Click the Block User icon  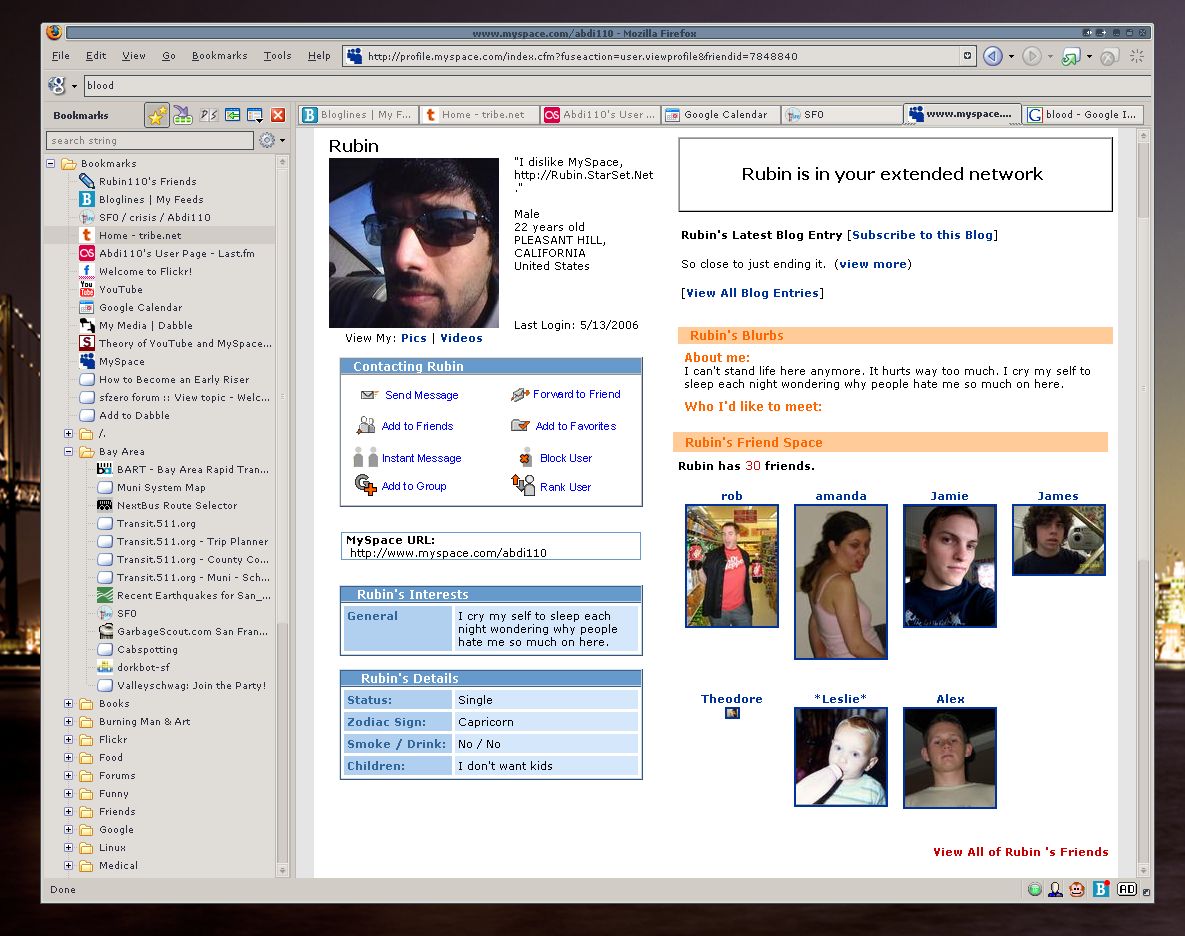tap(525, 458)
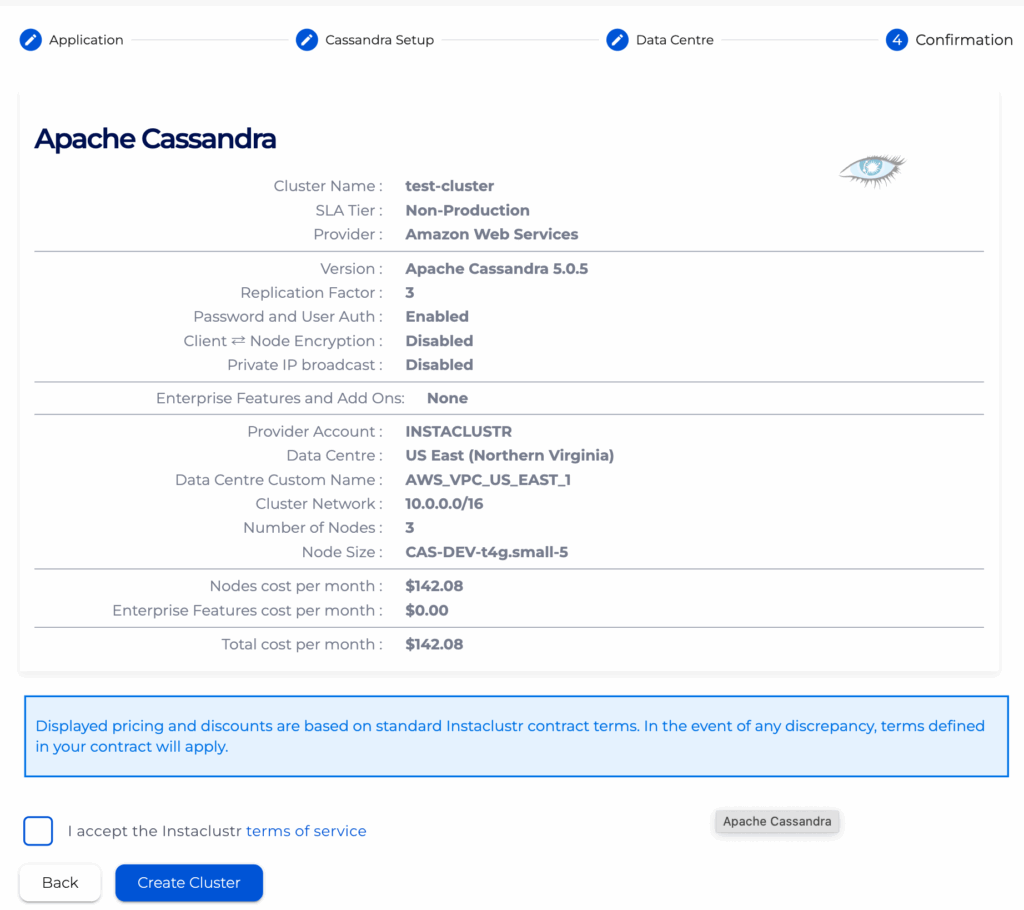Click the Cassandra eye logo
The width and height of the screenshot is (1024, 910).
pyautogui.click(x=871, y=170)
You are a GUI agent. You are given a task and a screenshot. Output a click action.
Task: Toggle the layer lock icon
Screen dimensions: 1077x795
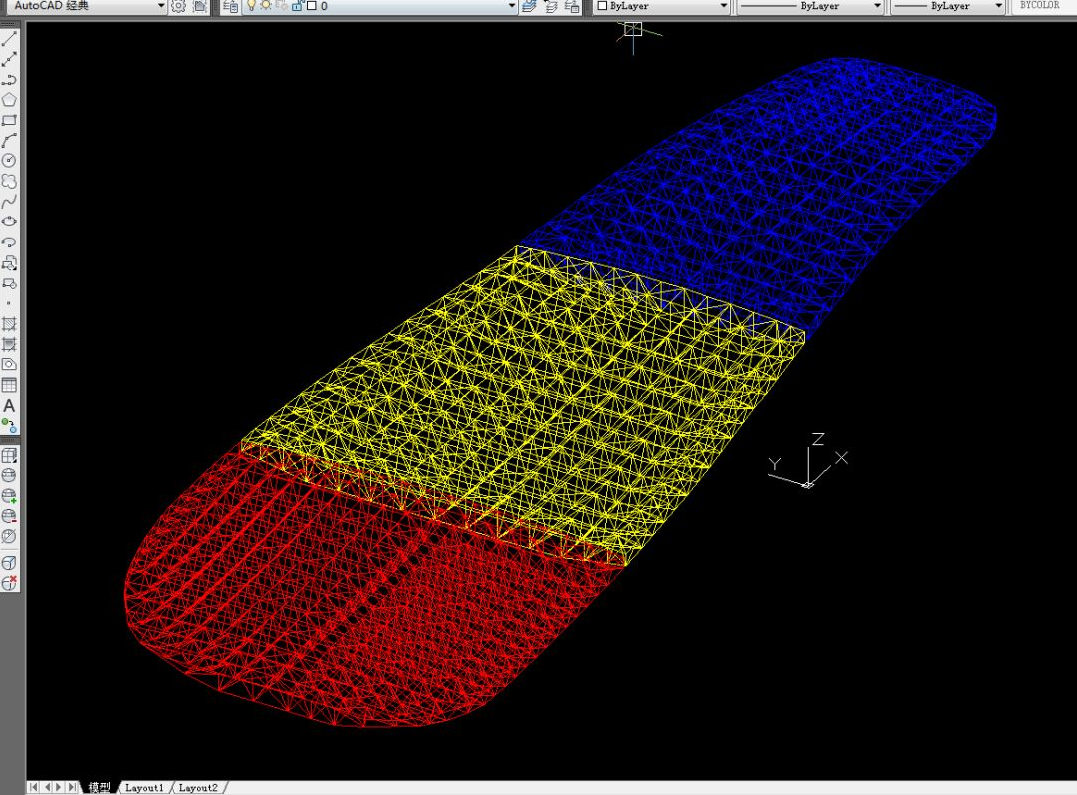(297, 6)
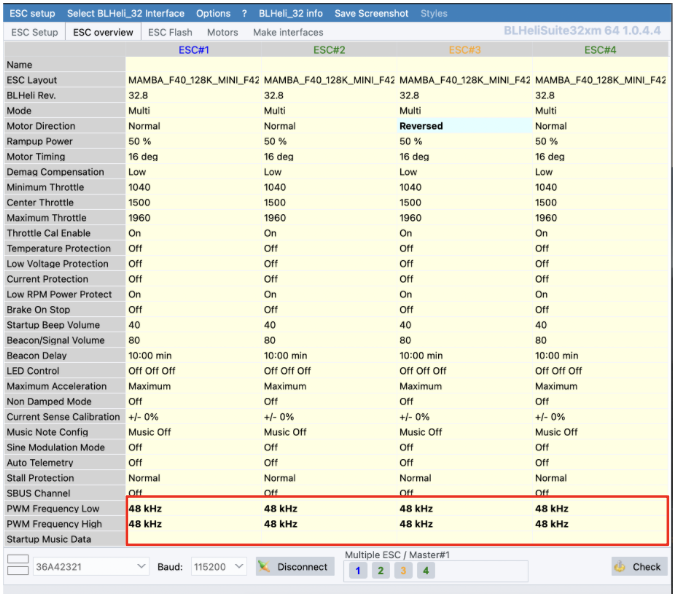Click the ESC#3 column header
This screenshot has width=674, height=594.
click(464, 49)
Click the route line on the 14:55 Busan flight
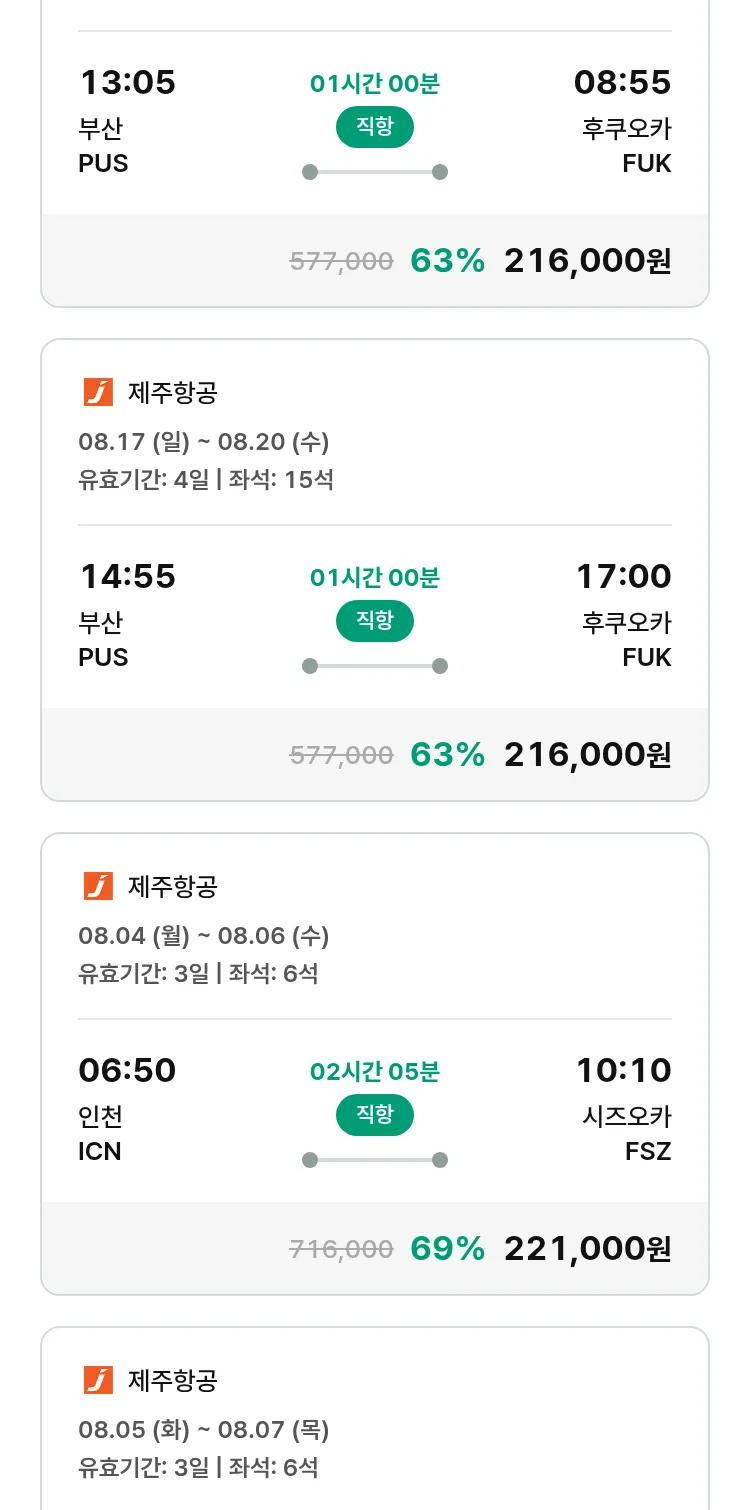750x1510 pixels. [374, 666]
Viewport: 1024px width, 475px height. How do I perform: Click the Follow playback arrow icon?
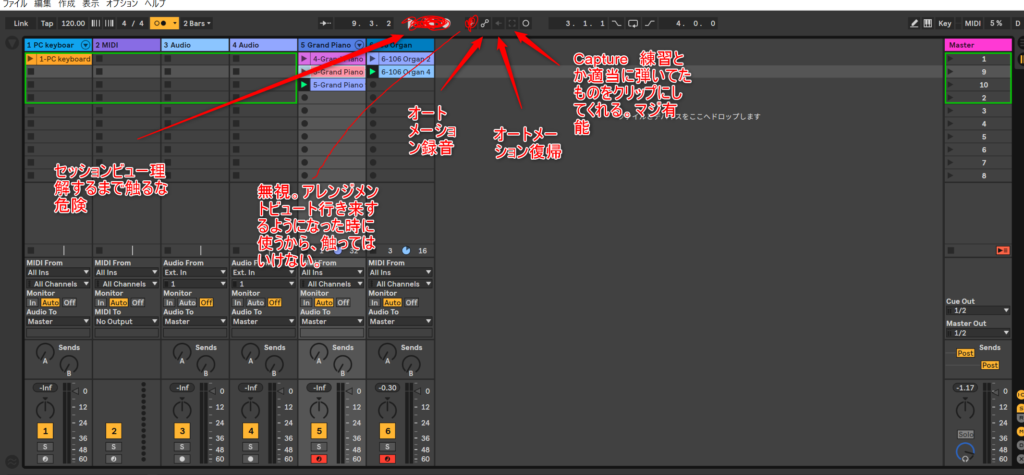pyautogui.click(x=325, y=22)
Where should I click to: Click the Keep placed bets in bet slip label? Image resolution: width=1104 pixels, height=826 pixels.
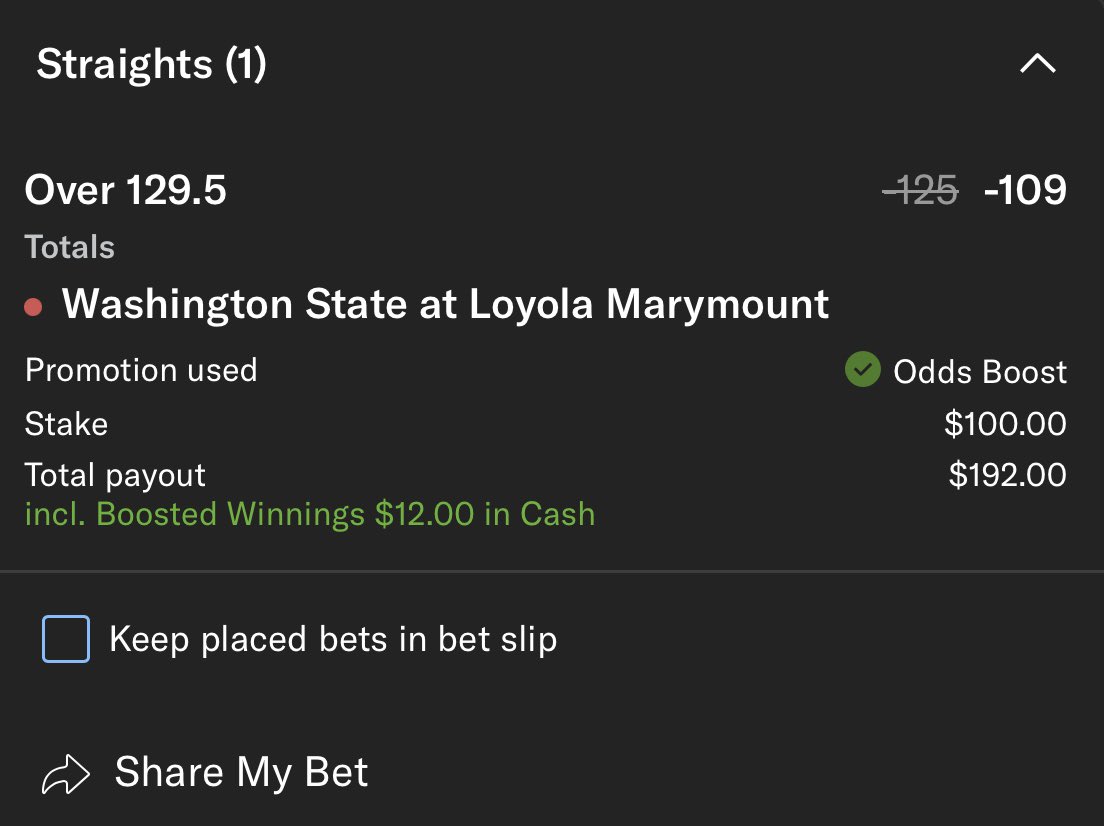(x=333, y=639)
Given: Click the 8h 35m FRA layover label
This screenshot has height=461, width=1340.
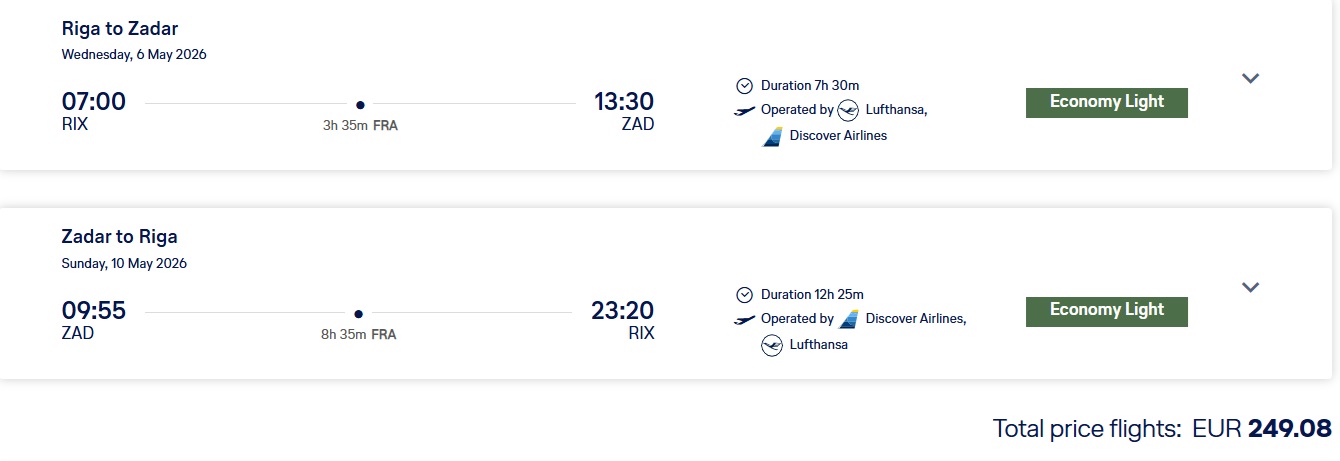Looking at the screenshot, I should tap(358, 335).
= = = =
Here the job is to quote the lines from the one with "You are a GUI" through the end of the material, both included, exactly; please skip the pictures.

You are a GUI agent. You are given a task and a screenshot. Output a click action.
Task: Toggle the layer lock icon
Screen dimensions: 1077x795
(297, 6)
Click the ESC#3 column header
This screenshot has width=674, height=594.
click(464, 49)
Click the route line on the 14:55 Busan flight
750x1510 pixels. [374, 666]
Viewport: 1024px width, 475px height. How do I perform: Click the Follow playback arrow icon?
pyautogui.click(x=325, y=22)
Where should I click to: Click the Keep placed bets in bet slip label? Image resolution: width=1104 pixels, height=826 pixels.
(x=333, y=639)
Given: Click the 8h 35m FRA layover label
This screenshot has height=461, width=1340.
Looking at the screenshot, I should tap(358, 335).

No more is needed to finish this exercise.